Your objective
Please reproduce verbatim the lines below, from the first through the one with "Click the PGO".

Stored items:

....

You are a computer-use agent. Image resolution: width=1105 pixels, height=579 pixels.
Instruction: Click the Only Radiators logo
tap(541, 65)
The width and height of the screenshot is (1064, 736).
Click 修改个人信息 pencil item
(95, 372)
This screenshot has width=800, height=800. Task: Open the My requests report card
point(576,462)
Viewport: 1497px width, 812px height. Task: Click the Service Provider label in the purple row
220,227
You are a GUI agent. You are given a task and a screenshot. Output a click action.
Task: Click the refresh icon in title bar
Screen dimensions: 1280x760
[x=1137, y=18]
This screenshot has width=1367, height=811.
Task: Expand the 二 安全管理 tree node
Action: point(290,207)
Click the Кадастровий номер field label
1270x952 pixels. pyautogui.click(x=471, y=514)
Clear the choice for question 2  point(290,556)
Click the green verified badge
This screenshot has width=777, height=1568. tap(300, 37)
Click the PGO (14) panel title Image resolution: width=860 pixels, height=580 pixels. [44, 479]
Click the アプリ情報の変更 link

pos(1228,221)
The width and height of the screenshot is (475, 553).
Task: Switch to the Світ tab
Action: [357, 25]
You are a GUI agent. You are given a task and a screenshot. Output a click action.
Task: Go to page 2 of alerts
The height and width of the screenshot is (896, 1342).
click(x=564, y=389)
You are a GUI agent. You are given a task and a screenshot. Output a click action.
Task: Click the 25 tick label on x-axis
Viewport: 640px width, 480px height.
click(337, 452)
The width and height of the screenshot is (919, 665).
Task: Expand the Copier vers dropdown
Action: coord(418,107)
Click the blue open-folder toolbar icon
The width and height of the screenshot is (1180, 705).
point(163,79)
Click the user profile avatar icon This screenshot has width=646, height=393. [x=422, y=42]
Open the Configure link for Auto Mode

....

Expected answer
You are a computer-use agent. Image resolution: width=1105 pixels, height=579 pixels.
Instruction: Click the Only Radiators logo
tap(541, 65)
The width and height of the screenshot is (1064, 736).
Click 修改个人信息 pencil item
(95, 372)
This screenshot has width=800, height=800. Task: Open the My requests report card
point(576,462)
Viewport: 1497px width, 812px height. Task: Click the Service Provider label in the purple row
220,227
You are a GUI agent. You are given a task and a screenshot. Output a click action.
Task: Click the refresh icon in title bar
Screen dimensions: 1280x760
[x=1137, y=18]
This screenshot has width=1367, height=811.
Task: Expand the 二 安全管理 tree node
Action: point(290,207)
Click the Кадастровий номер field label
1270x952 pixels. pyautogui.click(x=471, y=514)
Clear the choice for question 2  point(290,556)
Click the green verified badge
This screenshot has width=777, height=1568. tap(300, 37)
Click the PGO (14) panel title Image resolution: width=860 pixels, height=580 pixels. [44, 479]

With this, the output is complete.